Combining random forests built with different training sets in R

josh picture josh · Oct 4, 2013 · Viewed 9k times · Source

I am new to R (day 2) and have been tasked with building a forest of random forests. Each individual random forest will be built using a different training set and we will combine all the forests at the end to make predictions. I am implementing this in R and am having some difficulty combining two forests not built using the same set. My attempt is as follows:

d1 = read.csv("../data/rr/train/10/chunk0.csv",header=TRUE)
d2 = read.csv("../data/rr/train/10/chunk1.csv",header=TRUE)

rf1 = randomForest(A55~., data=d1, ntree=10)
rf2 = randomForest(A55~., data=d2, ntree=10)

rf = combine(rf1,rf2)

This of course produces an error:

Error in rf$votes + ifelse(is.na(rflist[[i]]$votes), 0, rflist[[i]]$votes) : 
non-conformable arrays
In addition: Warning message:
In rf$oob.times + rflist[[i]]$oob.times :
longer object length is not a multiple of shorter object length

I have been browsing the web for some time looking at a clue for this but haven't had any success yet. Any help here would be most appreciated.

Answer

joran picture joran · Oct 4, 2013

Ah. This is either an oversight in combine or what you're trying to do is nonsensical, depending on your point of view.

The votes matrix records the number of votes in the forest for each case in the training data for each response category. Naturally, it will have the same number of rows as the number of rows in your training data.
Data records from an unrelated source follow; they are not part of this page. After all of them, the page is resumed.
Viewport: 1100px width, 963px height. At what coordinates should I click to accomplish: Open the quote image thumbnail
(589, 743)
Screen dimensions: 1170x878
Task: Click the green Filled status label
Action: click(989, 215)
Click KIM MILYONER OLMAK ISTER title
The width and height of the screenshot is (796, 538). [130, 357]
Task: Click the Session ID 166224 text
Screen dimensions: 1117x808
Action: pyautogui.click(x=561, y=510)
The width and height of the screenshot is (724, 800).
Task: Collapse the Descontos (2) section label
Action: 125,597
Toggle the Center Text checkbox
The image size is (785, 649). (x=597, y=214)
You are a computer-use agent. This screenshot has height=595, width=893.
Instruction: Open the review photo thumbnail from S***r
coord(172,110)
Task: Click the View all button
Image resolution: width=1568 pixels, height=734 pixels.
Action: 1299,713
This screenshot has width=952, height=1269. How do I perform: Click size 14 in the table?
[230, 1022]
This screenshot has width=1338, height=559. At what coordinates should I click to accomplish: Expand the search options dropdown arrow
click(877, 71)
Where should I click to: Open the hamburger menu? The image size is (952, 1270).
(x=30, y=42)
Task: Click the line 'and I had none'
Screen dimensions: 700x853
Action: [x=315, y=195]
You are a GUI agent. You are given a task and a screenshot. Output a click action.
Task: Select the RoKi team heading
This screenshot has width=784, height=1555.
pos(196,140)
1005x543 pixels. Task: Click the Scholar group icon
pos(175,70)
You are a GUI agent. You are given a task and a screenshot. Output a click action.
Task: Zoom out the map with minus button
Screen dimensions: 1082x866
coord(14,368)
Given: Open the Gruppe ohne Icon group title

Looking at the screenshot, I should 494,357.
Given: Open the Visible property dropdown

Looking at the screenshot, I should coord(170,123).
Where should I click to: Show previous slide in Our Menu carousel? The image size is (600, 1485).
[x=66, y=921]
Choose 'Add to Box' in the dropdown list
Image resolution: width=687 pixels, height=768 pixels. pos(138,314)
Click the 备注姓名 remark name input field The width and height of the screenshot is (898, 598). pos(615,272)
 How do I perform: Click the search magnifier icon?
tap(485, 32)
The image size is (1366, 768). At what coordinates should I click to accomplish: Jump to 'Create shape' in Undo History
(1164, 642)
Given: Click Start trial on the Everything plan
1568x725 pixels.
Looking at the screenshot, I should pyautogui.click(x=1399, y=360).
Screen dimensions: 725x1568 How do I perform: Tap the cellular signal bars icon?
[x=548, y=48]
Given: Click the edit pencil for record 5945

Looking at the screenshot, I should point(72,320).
combine is assuming that you ran your random forests twice on the same set of data, so the dimensions of those matrices will be the same. It's doing this because it wants to provide you with some "overall" error estimates for the combined forest.

But if the two data sets are different combining the votes matrices becomes simply nonsensical. You could get combine to run by simply removing one row from your larger training data set, but the resulting votes matrix in the combined forest would be gibberish, since each row would be a combination of votes for two different training cases.

So maybe this is simply something that should be an option that can be turned off in combine. Because it should still make sense to combine the actual trees and predict on the resulting object. But some of "combined" error estimates in the output from combine will be meaningless.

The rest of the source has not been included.